More on HOT 89.9's Contest to "Win a Baby!"

A couple of days ago, I read a local blogger's post (Yumi at To Infertility and Beyond) about the contest at The New HOT 89.9. She expressed her concerns extremely well I believe. In response to her concerns, I wrote the following. I wanted to post it in her comments section, and I will when I get a moment. But here are my thoughts on her points:

*****************

I understand your point of view. Absolutely. However, I do disagree on some of the issues you spoke about.

Having been part of the Conceivable Dreams brainstorming session earlier this year (see my blog post at http://thehardestquest.blogspot.com/2011/03/27-now-thats-drop.html on March 1, 2011) I spoke with the director of the OFC who was already in the process of negociating this contest at that time with HOT 89.9. Everyone at the brainstorming session, REs (including Dr. Leader), the OFC psychologist (Dr. Gervaize) patients (current and former), and those involved with the infertility awareness community were wholeheartedly in support of the initiative because it -raises- awareness. Getting the Ottawa area listeners involved and learning about their own fertility, hearing how difficult it can be for some patients, realizing that a lot of money is required and that the procedures are not covered for Ontario residents, and of course, bringing the infertility issue to the table with the Ontario election at hand, were all reasons why we thought it was a fantastic way to get people paying attention to the problem. Infertility is a health crisis in our society. One in 6 couples is infertile. And it's still such a taboo topic that people are afraid to talk about it, share their stories, lobby government for change, etc. It's slowly changing but this type of contest and the immense publicity that it entails is exactly what might help us get it out there.

I went through IVF in 2008. I've been writing an infertility blog since 2006. I've already been so very public with our struggles and sharing the stories of other blogging friends. I would truly welcome the opportunity to sit behind a microphone at HOT 89.9 and speak to the problem, raise awareness, discuss statistics and help people become aware of the process, grief, worry, fear and immense joy (or alternatively, depths of pain) that a beta test brings. I would hope that whoever wins this contest is well aware of the requirements and is willing to do the same.

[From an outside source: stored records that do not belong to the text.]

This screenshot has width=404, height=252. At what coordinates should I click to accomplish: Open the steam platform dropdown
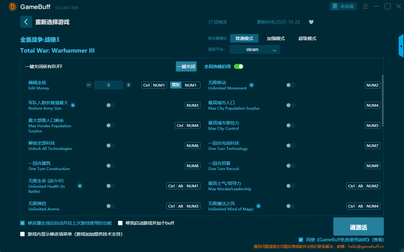254,49
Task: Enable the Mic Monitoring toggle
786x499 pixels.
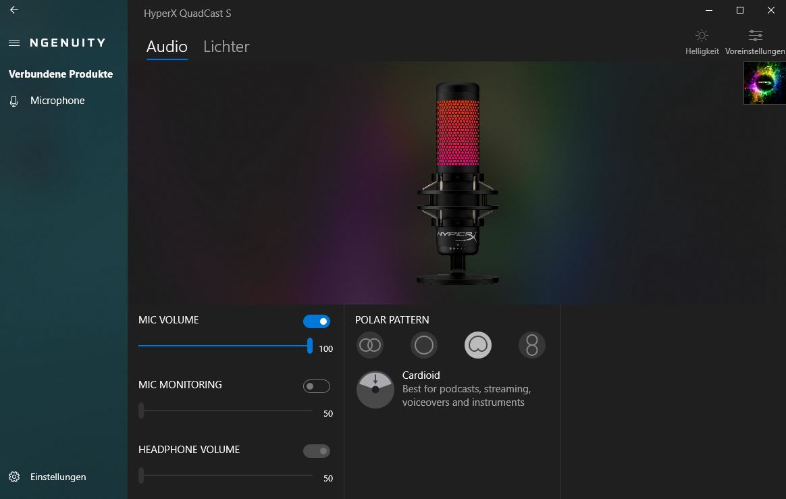Action: 316,386
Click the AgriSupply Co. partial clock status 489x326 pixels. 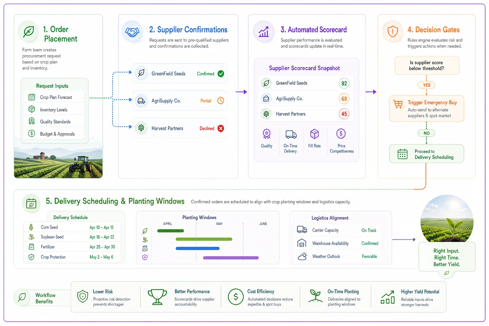221,101
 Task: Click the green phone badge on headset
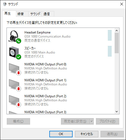click(19, 41)
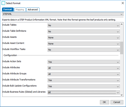Open the Include Attributes dropdown
The width and height of the screenshot is (126, 107).
click(x=84, y=68)
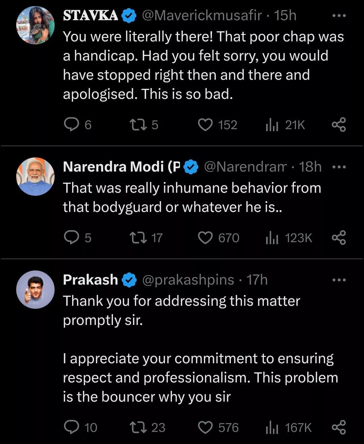Like STAVKA's tweet with 152 likes

click(x=205, y=125)
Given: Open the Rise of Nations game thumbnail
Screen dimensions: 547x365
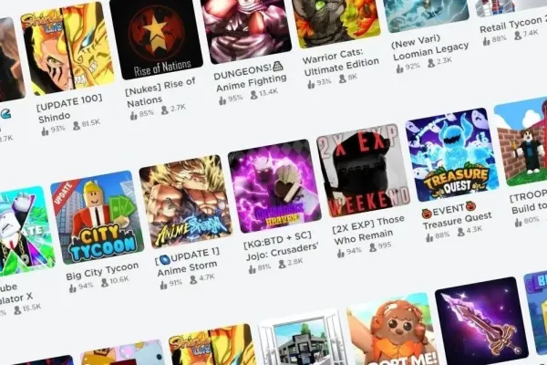Looking at the screenshot, I should tap(156, 38).
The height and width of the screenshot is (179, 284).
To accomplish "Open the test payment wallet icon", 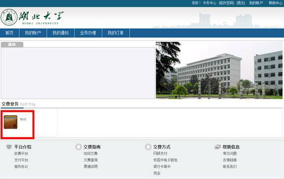I will click(10, 122).
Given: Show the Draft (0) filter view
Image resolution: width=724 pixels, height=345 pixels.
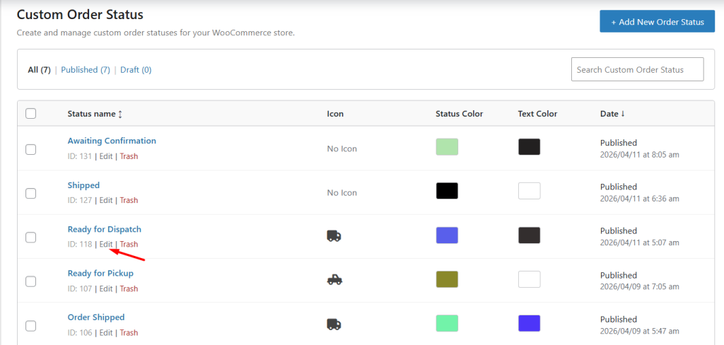Looking at the screenshot, I should [x=135, y=70].
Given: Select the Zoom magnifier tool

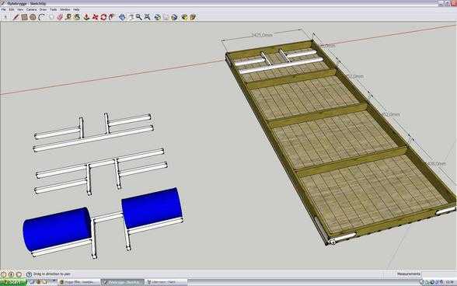Looking at the screenshot, I should click(x=139, y=17).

The one item that I do take minor issue with is the terminology. (I'm a writer; I'm picky about stuff like that!) "Win a Baby" isn't correct of course. Because we all know that going through treatment, no matter how great the prognosis might be, well... it doesn't always yield a live birth. Good Lord no. It might yield a miscarriage. Or a tubal pregnancy requiring surgery. It may (heaven forbid) result in a stillbirth. But even those things would be helpful for the public to realize. No, it isn't win a baby... rather "win a CHANCE at having a baby". Or "Win the money to go towards trying to have a baby!" But I do see the point of view from the marketing department: "Win a Baby" just screams sensationalism and yes, controversy. As they say, any publicity is good publicity. I have to set that on the backburner and look at the contest itself. A rose by any other name...

I will be entering the contest and although I doubt I'll get far as I've already had immense success with IVF (spending almost $40K to get there), I just hope that whoever wins does a wonderful job of sharing their story and infertility issues to the public. THAT will be a success in my view.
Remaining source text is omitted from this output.